There is nothing obviously unique about the construction of The Carmichael Show, NBC’s summer sitcom created by and starring comedian Jerrod Carmichael, which managed to get a second-season order on Monday. Filmed, in defiance of current trends, before a live studio audience, The Carmichael Show stars Carmichael as a man forced to deal with his opinionated father, his conservative mother, a slacker brother, and a therapist-in-training live-in girlfriend.

What makes The Carmichael Show stand out is the way that it utilizes those familiar comedic building blocks, assembling stories that mix the mundane elements that make up many family sitcoms with hot-button issues — an uncommon formula, to say the least. Uncommon now, that is.

There’s a long tradition of socially minded sitcoms that goes back to All in the Family, but as other sorts of shows — from those depicting singlehood to the great rebirth of the family sitcom — have risen in prominence, people have largely moved away from topic material, with a few exceptions. That’s why Carmichael‘s willingness to do this right out of the gate speaks to Jerrod Carmichael’s ambition and willingness to make a statement.

Telling stories that center on prayer, gun control, gender identity, police brutality and racism in your first six episodes doesn’t seem like the pathway to longevity and broad acceptance. It seems like something you do when you know that the odds are stacked against any new sitcom — especially one on NBC that doesn’t make the fall schedule — and you want to make the most of the forum while you can. That’s an admirable decision, as has been the way The Carmichael Show has drawn humor from serious topics without trivializing them or preaching to the audience. But while the show deserves applause for what it’s already accomplished, the question has to be asked: What now?

The Carmichael Show‘s short debut season made its dips into social commentary seem refreshing, but there aren’t enough issues to sustain a topic-of-the-week model for a sitcom in the long run. And even if there were, it would be hard to pull it off without turning characters into puppets acting out a weekly dramatization of the news. As impressive as the first season was, The Carmichael Show will be defined by its ability to establish a balance between saying something and telling stories that put the characters front and center without the hook of a major social issue in season two.

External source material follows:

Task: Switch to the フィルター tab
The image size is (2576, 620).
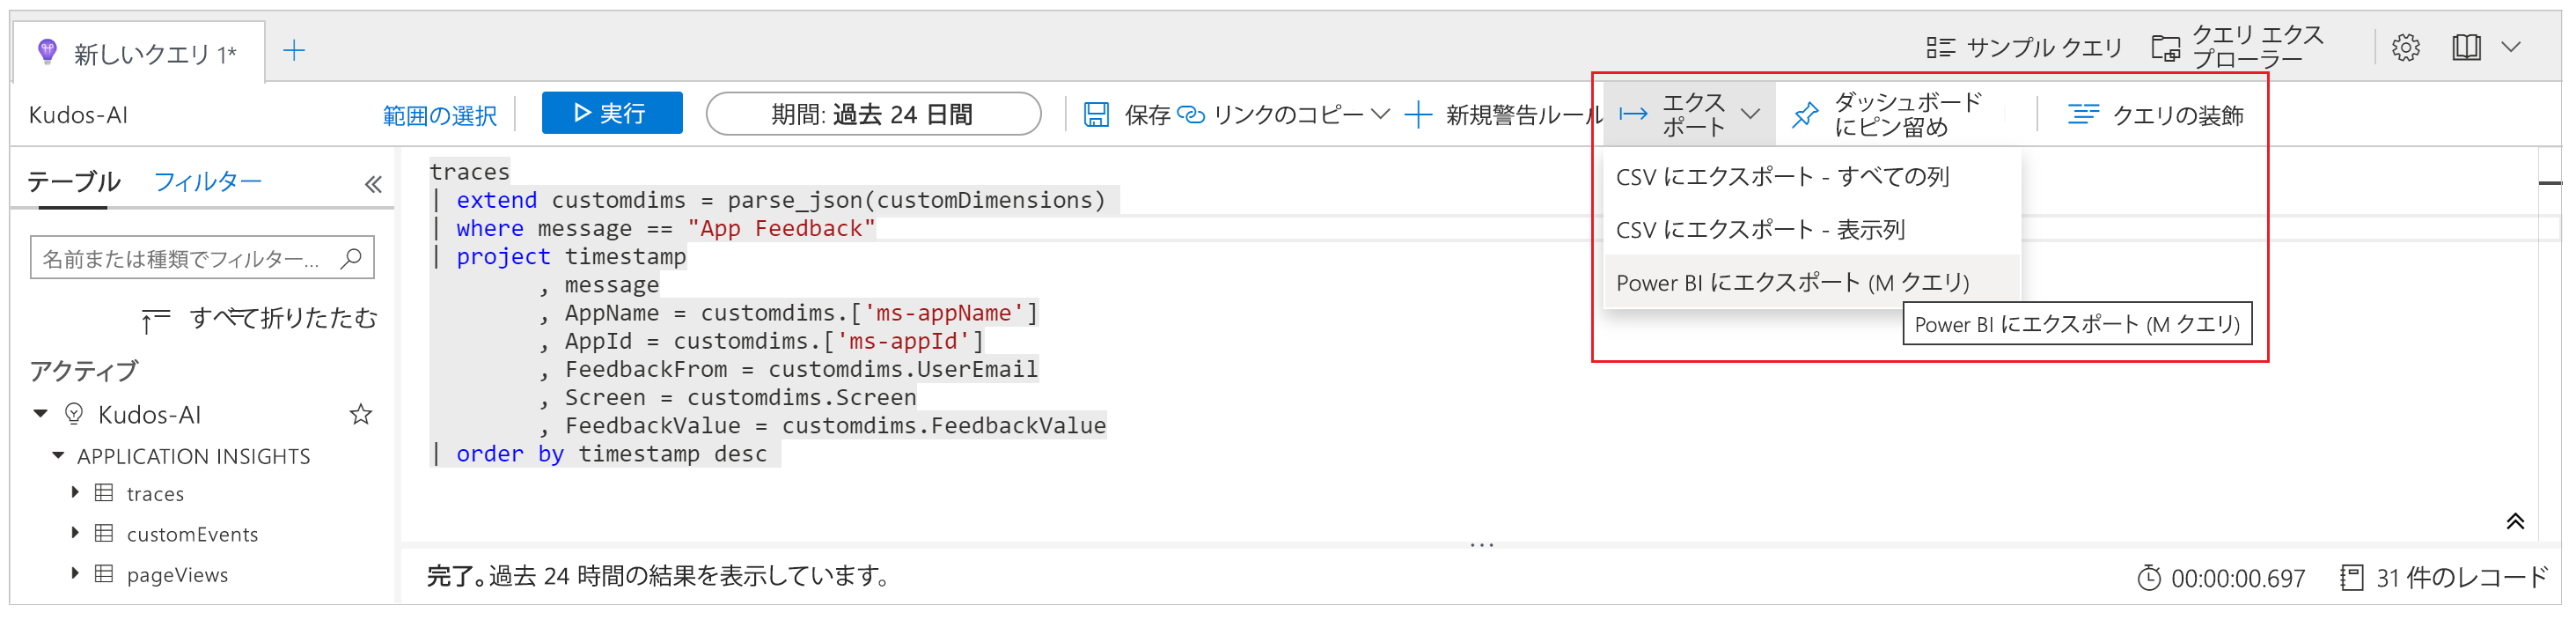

Though the interplay between those characters got better as the short season progressed (reaching a high point in “Gun,” the season finale) and Carmichael began to act more than simply react and wait for a chance to crack a joke, there is still room for improvement. Jerrod and his relationships with Joe (David Alan Grier), Cynthia (Loretta Devine), and especially Maxine (Amber Stevens West) need greater definition. Adding additional characters and a work component for Jerrod might help by spreading the comedy around a little, easing the need for the writers to jam fun, but one-note characters like Joe, Cynthia, and Jerrod’s brother Bobby (Lil Rel Howery) into every bit while overextending them.

In short: If The Carmichael Show is going to be the next great topical sitcom, and if it’s going to participate in the national conversation about the issues that matter most, it’s going to have to work to make viewers care more about the characters so that when those characters are confronted by a deeper issue, it affects us in a deeper way.